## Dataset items
......

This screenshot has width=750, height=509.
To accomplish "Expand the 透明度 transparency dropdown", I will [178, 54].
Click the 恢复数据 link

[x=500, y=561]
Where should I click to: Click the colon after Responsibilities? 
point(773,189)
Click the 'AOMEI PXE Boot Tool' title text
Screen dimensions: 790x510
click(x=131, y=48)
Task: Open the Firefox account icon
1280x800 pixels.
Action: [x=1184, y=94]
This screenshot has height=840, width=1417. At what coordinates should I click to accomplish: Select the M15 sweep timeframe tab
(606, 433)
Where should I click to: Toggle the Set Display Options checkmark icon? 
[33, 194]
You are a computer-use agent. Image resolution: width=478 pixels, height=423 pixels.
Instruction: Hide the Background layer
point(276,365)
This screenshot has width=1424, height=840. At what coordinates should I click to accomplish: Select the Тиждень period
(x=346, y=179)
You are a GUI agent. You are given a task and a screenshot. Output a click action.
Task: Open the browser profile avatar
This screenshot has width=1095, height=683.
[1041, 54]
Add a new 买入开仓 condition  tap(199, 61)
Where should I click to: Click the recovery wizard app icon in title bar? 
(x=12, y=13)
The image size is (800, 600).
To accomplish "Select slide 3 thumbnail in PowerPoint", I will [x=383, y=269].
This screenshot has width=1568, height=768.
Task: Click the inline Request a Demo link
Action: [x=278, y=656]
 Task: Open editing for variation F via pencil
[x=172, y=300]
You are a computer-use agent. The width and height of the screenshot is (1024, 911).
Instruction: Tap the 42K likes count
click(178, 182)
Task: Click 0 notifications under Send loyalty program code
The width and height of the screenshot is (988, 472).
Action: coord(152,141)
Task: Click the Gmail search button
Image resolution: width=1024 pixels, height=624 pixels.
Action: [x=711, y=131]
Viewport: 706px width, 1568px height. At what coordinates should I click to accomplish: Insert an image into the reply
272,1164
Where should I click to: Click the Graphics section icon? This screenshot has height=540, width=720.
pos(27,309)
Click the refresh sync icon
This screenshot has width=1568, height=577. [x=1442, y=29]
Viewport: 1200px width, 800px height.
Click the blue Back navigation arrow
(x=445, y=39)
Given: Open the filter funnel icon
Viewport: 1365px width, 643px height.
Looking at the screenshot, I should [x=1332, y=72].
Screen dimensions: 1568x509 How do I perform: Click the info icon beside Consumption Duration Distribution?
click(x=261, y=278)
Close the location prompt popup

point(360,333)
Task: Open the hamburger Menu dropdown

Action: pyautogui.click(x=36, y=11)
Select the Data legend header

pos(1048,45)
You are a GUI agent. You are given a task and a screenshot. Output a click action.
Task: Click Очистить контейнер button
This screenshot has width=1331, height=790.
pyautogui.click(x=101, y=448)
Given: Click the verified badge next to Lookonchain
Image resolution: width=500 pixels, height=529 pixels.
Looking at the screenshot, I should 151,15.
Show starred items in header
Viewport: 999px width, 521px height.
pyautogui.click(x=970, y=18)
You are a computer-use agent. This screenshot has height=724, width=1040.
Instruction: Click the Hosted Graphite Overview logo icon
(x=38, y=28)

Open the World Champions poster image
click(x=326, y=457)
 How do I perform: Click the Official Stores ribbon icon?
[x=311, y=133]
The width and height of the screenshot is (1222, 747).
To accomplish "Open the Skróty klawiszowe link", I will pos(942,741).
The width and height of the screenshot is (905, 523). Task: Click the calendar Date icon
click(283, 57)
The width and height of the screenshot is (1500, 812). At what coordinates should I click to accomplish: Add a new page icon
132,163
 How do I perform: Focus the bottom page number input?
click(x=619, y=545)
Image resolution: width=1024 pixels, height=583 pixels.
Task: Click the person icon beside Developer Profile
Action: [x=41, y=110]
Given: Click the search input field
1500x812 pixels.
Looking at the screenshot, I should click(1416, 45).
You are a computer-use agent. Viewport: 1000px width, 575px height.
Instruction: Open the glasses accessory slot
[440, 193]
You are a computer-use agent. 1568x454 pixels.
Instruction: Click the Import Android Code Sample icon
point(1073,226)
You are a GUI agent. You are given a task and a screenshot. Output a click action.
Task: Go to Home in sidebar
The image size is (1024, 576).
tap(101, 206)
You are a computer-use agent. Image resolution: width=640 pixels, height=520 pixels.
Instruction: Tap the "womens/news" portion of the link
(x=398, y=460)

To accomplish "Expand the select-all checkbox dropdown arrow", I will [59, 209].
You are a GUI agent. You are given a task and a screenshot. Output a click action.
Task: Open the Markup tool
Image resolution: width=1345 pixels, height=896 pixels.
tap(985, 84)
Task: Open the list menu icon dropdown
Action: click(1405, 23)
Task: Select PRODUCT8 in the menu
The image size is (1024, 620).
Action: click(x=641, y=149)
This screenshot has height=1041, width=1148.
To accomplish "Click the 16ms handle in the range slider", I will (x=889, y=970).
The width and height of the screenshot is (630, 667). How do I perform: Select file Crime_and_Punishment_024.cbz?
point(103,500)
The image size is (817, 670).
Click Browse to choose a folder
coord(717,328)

......

## Directions for this task
Write out the records above exactly as given.

## Result for this exercise
This screenshot has width=750, height=509.
To accomplish "Expand the 透明度 transparency dropdown", I will [178, 54].
Click the 恢复数据 link

[x=500, y=561]
Where should I click to: Click the colon after Responsibilities? 
point(773,189)
Click the 'AOMEI PXE Boot Tool' title text
Screen dimensions: 790x510
click(x=131, y=48)
Task: Open the Firefox account icon
1280x800 pixels.
Action: [x=1184, y=94]
This screenshot has height=840, width=1417. At what coordinates should I click to accomplish: Select the M15 sweep timeframe tab
(606, 433)
Where should I click to: Toggle the Set Display Options checkmark icon? 
[33, 194]
You are a computer-use agent. Image resolution: width=478 pixels, height=423 pixels.
Instruction: Hide the Background layer
point(276,365)
This screenshot has width=1424, height=840. At what coordinates should I click to accomplish: Select the Тиждень period
(x=346, y=179)
You are a GUI agent. You are given a task and a screenshot. Output a click action.
Task: Open the browser profile avatar
This screenshot has width=1095, height=683.
[1041, 54]
Add a new 买入开仓 condition  tap(199, 61)
Where should I click to: Click the recovery wizard app icon in title bar? 
(x=12, y=13)
The image size is (800, 600).
To accomplish "Select slide 3 thumbnail in PowerPoint", I will [x=383, y=269].
This screenshot has width=1568, height=768.
Task: Click the inline Request a Demo link
Action: [x=278, y=656]
 Task: Open editing for variation F via pencil
[x=172, y=300]
You are a computer-use agent. The width and height of the screenshot is (1024, 911).
Instruction: Tap the 42K likes count
click(178, 182)
Task: Click 0 notifications under Send loyalty program code
The width and height of the screenshot is (988, 472).
Action: coord(152,141)
Task: Click the Gmail search button
Image resolution: width=1024 pixels, height=624 pixels.
Action: [x=711, y=131]
Viewport: 706px width, 1568px height. At what coordinates should I click to accomplish: Insert an image into the reply
272,1164
Where should I click to: Click the Graphics section icon? This screenshot has height=540, width=720.
pos(27,309)
Click the refresh sync icon
This screenshot has width=1568, height=577. [x=1442, y=29]
Viewport: 1200px width, 800px height.
Click the blue Back navigation arrow
(x=445, y=39)
Given: Open the filter funnel icon
Viewport: 1365px width, 643px height.
Looking at the screenshot, I should [x=1332, y=72].
Screen dimensions: 1568x509 How do I perform: Click the info icon beside Consumption Duration Distribution?
click(x=261, y=278)
Close the location prompt popup

point(360,333)
Task: Open the hamburger Menu dropdown

Action: pyautogui.click(x=36, y=11)
Select the Data legend header

pos(1048,45)
You are a GUI agent. You are given a task and a screenshot. Output a click action.
Task: Click Очистить контейнер button
This screenshot has width=1331, height=790.
pyautogui.click(x=101, y=448)
Given: Click the verified badge next to Lookonchain
Image resolution: width=500 pixels, height=529 pixels.
Looking at the screenshot, I should 151,15.
Show starred items in header
Viewport: 999px width, 521px height.
pyautogui.click(x=970, y=18)
You are a computer-use agent. This screenshot has height=724, width=1040.
Instruction: Click the Hosted Graphite Overview logo icon
(x=38, y=28)

Open the World Champions poster image
click(x=326, y=457)
 How do I perform: Click the Official Stores ribbon icon?
[x=311, y=133]
The width and height of the screenshot is (1222, 747).
To accomplish "Open the Skróty klawiszowe link", I will pos(942,741).
The width and height of the screenshot is (905, 523). Task: Click the calendar Date icon
click(283, 57)
The width and height of the screenshot is (1500, 812). At what coordinates should I click to accomplish: Add a new page icon
132,163
 How do I perform: Focus the bottom page number input?
click(x=619, y=545)
Image resolution: width=1024 pixels, height=583 pixels.
Task: Click the person icon beside Developer Profile
Action: [x=41, y=110]
Given: Click the search input field
1500x812 pixels.
Looking at the screenshot, I should click(1416, 45).
You are a computer-use agent. Viewport: 1000px width, 575px height.
Instruction: Open the glasses accessory slot
[440, 193]
You are a computer-use agent. 1568x454 pixels.
Instruction: Click the Import Android Code Sample icon
point(1073,226)
You are a GUI agent. You are given a task and a screenshot. Output a click action.
Task: Go to Home in sidebar
The image size is (1024, 576).
tap(101, 206)
You are a computer-use agent. Image resolution: width=640 pixels, height=520 pixels.
Instruction: Tap the "womens/news" portion of the link
(x=398, y=460)

To accomplish "Expand the select-all checkbox dropdown arrow", I will [59, 209].
You are a GUI agent. You are given a task and a screenshot. Output a click action.
Task: Open the Markup tool
Image resolution: width=1345 pixels, height=896 pixels.
tap(985, 84)
Task: Open the list menu icon dropdown
Action: click(1405, 23)
Task: Select PRODUCT8 in the menu
The image size is (1024, 620).
Action: click(x=641, y=149)
This screenshot has height=1041, width=1148.
To accomplish "Click the 16ms handle in the range slider", I will (x=889, y=970).
The width and height of the screenshot is (630, 667). How do I perform: Select file Crime_and_Punishment_024.cbz?
point(103,500)
The image size is (817, 670).
Click Browse to choose a folder
coord(717,328)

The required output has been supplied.